But teaching college students isn’t on her mind at the moment, or at least not exclusively. Instead, as one of the featured artists at this summer’s annual American Founders Bank Woodland Art Fair, she will be displaying her stunning works in the downtown Lexington public park. Produced by the Lexington Art League in partnership with the Lexington Fayette Urban County Government’s Division of Parks and Recreation and supported by American Founders Bank and other sponsors, this will be the event’s 39th year. The art fair will be Aug. 16-17 at the Woodland Park grounds, at 601 East High Street.
The park setting is perfect for Elliott’s compositions, which feature animals. Normally the domain of children’s literature, animals are rarely the subject for a serious artist like Elliott, who has been a studio artist for the Lexington Art League since 2011.

__RECORDED INFORMATION__
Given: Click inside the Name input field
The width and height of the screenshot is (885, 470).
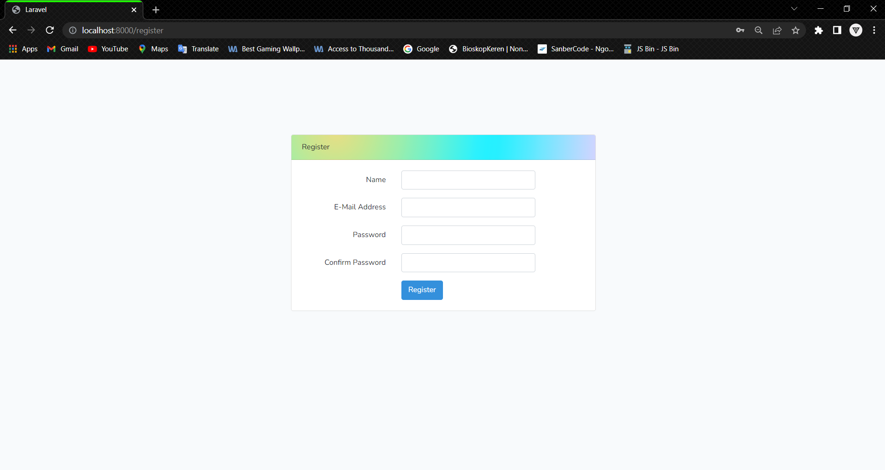Looking at the screenshot, I should tap(467, 180).
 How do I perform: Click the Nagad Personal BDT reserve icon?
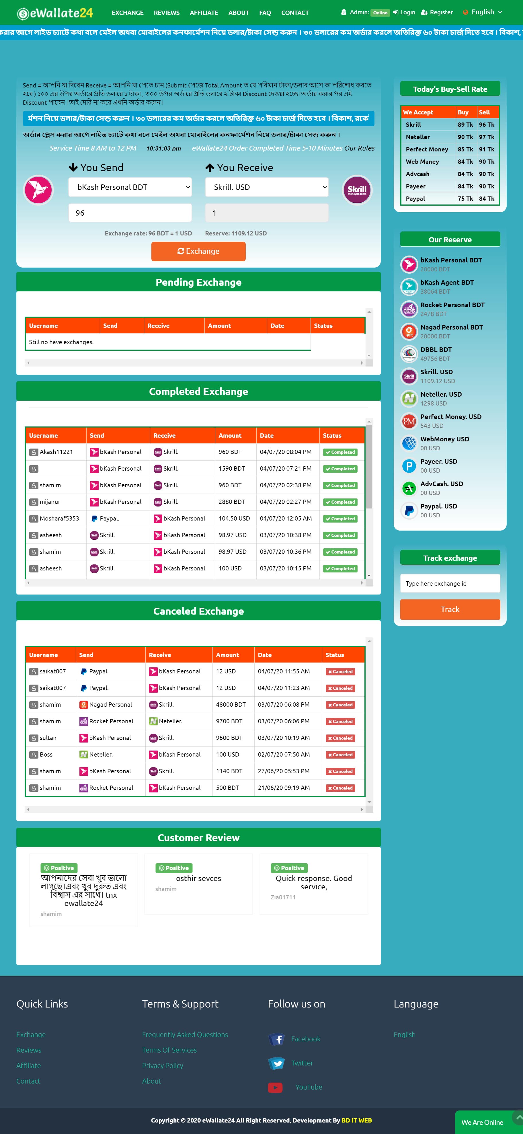click(409, 331)
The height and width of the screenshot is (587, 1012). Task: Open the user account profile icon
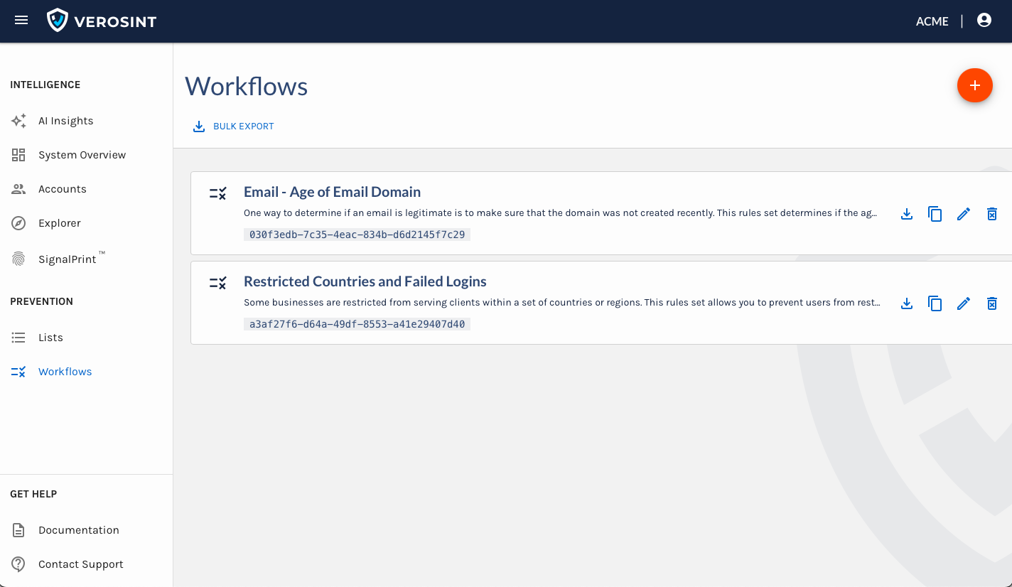(x=984, y=21)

__PROBLEMS TO WORK ON__
(a) Quote everything in the Woodland Art Fair passage from "But teaching college" down to "East High Street.".
(b) What street address does the Woodland Art Fair passage give for the Woodland Park grounds?
(c) Decide whether each statement agrees with the Woodland Art Fair passage. Answer yes or no, and quote the words from the passage that decide it.
(i) The Lexington Art League produces the art fair.
(ii) This summer's fair is the event's 25th year.
(iii) Elliott has been a studio artist for the Lexington Art League since 2011.
The material is not needed for any of this work.

__IN RESPONSE__
(a)
But teaching college students isn’t on her mind at the moment, or at least not exclusively. Instead, as one of the featured artists at this summer’s annual American Founders Bank Woodland Art Fair, she will be displaying her stunning works in the downtown Lexington public park. Produced by the Lexington Art League in partnership with the Lexington Fayette Urban County Government’s Division of Parks and Recreation and supported by American Founders Bank and other sponsors, this will be the event’s 39th year. The art fair will be Aug. 16-17 at the Woodland Park grounds, at 601 East High Street.

(b) 601 East High Street.

(c)
(i) Yes: "Produced by the Lexington Art League"
(ii) No: "this will be the event’s 39th year"
(iii) Yes: "who has been a studio artist for the Lexington Art League since 2011"